__Aufgabenstellung__. Bearbeite den Textausschnitt zwischen „Welch ein vielversprechendes“ und „Es konnte losgehen.“ einschließlich, indem du „Duell“ durch „Streitgespräch“ ersetzt, und gib diesen Abschnitt wieder.

__Textausschnitt__.

......

Lass uns über Kohle sprechen

Debatte Der Fernsehauftritt des AfD-Politikers Guido Reil im ZDF ist ein Lehrstück zur Frage, ob und wie mit Rechten zu reden wäre

Welch ein vielversprechendes Duell in der ZDF-Talkshow Markus Lanz: Kevin Kühnert, Lichtgestalt der wenigen noch verbliebenen Menschen mit Hoffnung auf die Wiederlinkswerdung der SPD, traf in der vergangenen Woche auf Guido Reil, der die SPD nach 26 Jahren verlassen hat und jetzt auf Listenplatz zwei für die AfD zur Europawahl kandidiert. Ein Hartz-IV-Kritiker als Vertreter der Hartz-IV-Partei und ein Gewerkschafter als Vertreter einer arbeiterfeindlichen Partei saßen am vergangenen Dienstag also nebeneinander. Es konnte losgehen.

......

Einträge mit Verweisen auf Wörter und Elemente
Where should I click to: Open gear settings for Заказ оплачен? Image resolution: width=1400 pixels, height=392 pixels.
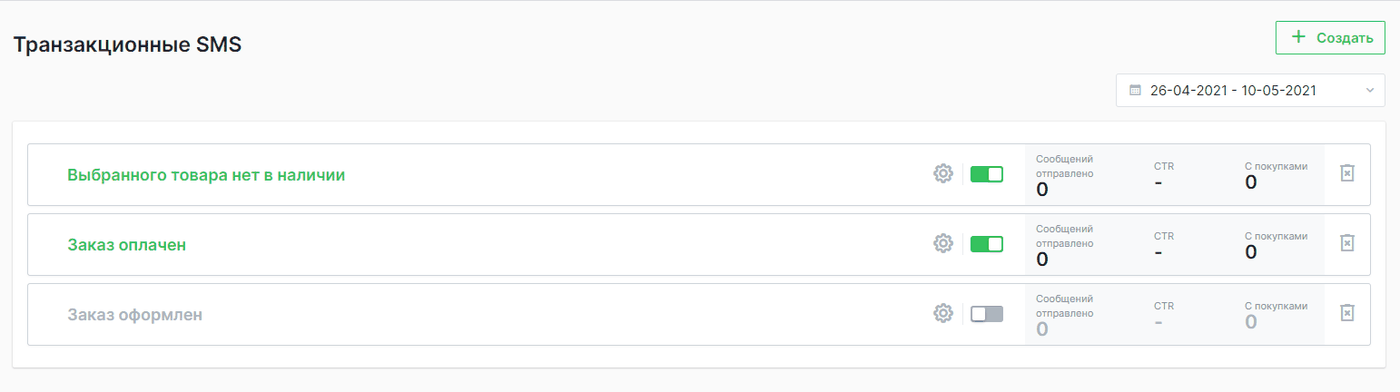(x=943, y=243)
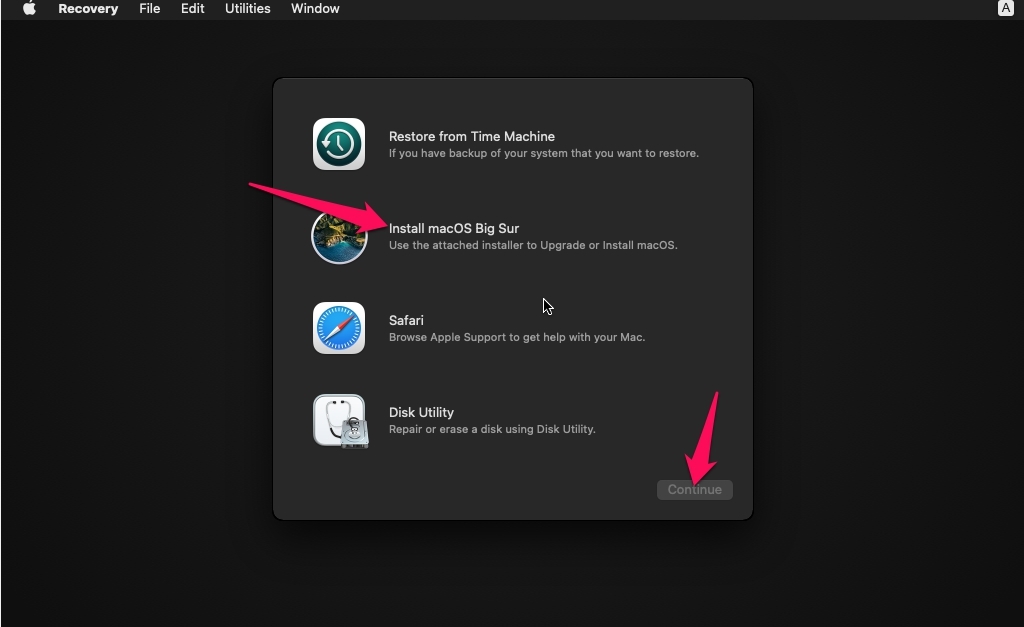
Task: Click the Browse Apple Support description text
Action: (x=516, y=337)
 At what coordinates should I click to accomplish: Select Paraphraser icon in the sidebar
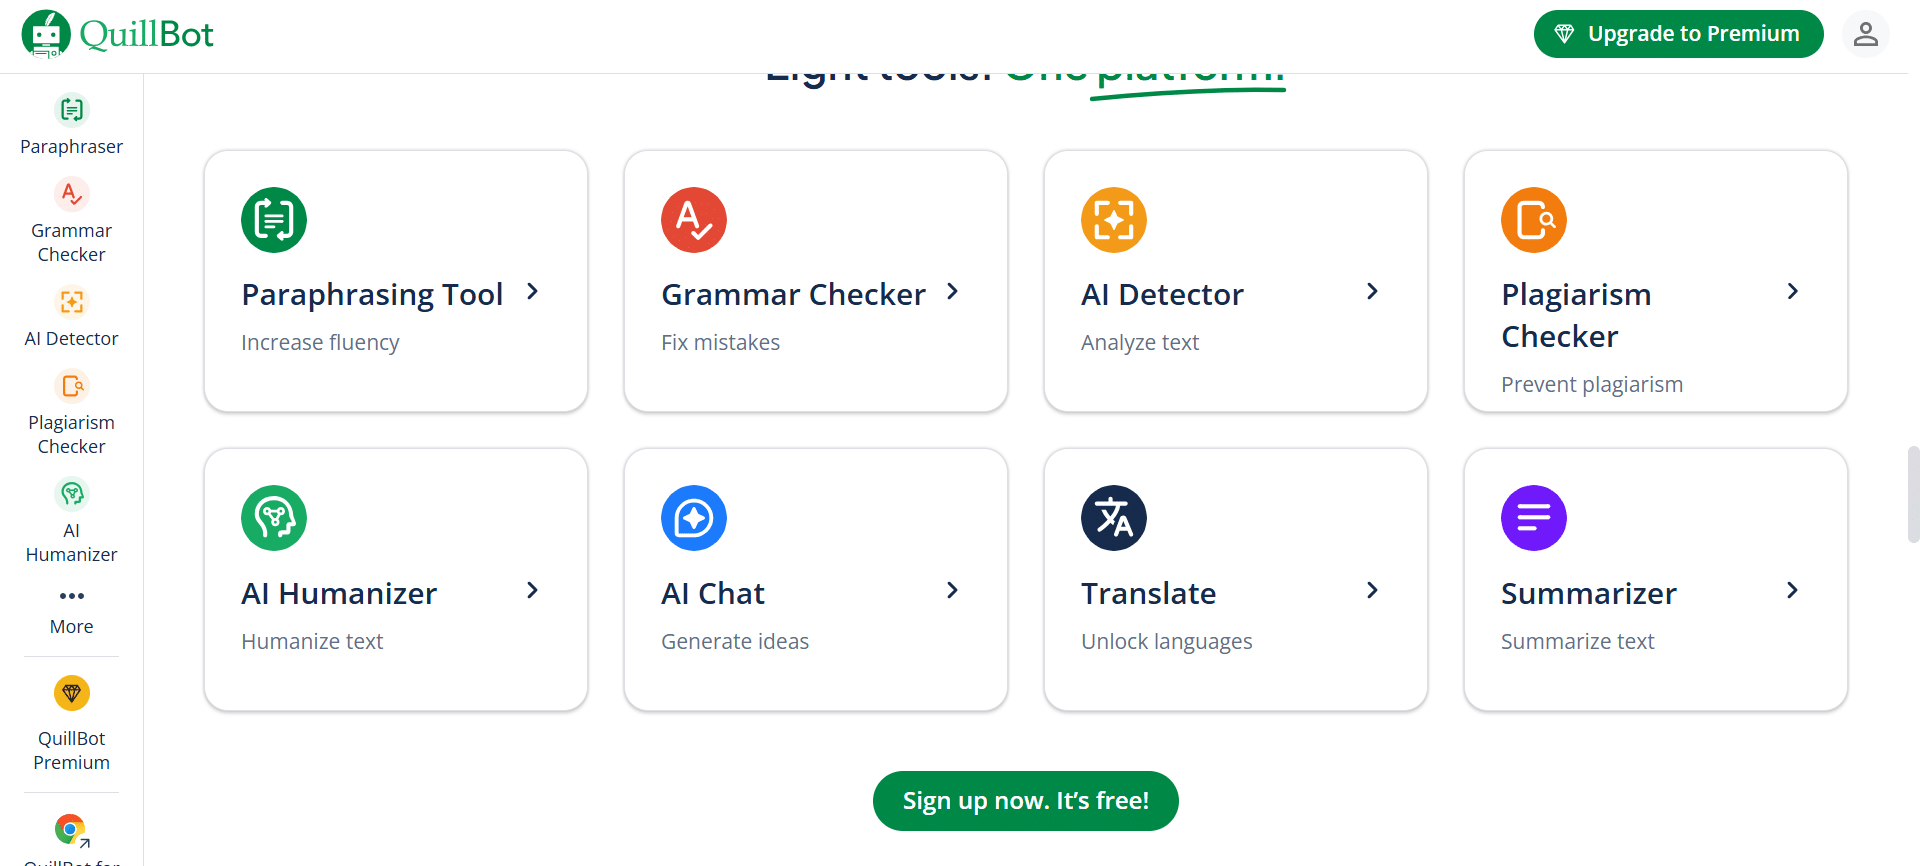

......

__Ergebnis__.
Welch ein vielversprechendes Streitgespräch in der ZDF-Talkshow Markus Lanz: Kevin Kühnert, Lichtgestalt der wenigen noch verbliebenen Menschen mit Hoffnung auf die Wiederlinkswerdung der SPD, traf in der vergangenen Woche auf Guido Reil, der die SPD nach 26 Jahren verlassen hat und jetzt auf Listenplatz zwei für die AfD zur Europawahl kandidiert. Ein Hartz-IV-Kritiker als Vertreter der Hartz-IV-Partei und ein Gewerkschafter als Vertreter einer arbeiterfeindlichen Partei saßen am vergangenen Dienstag also nebeneinander. Es konnte losgehen.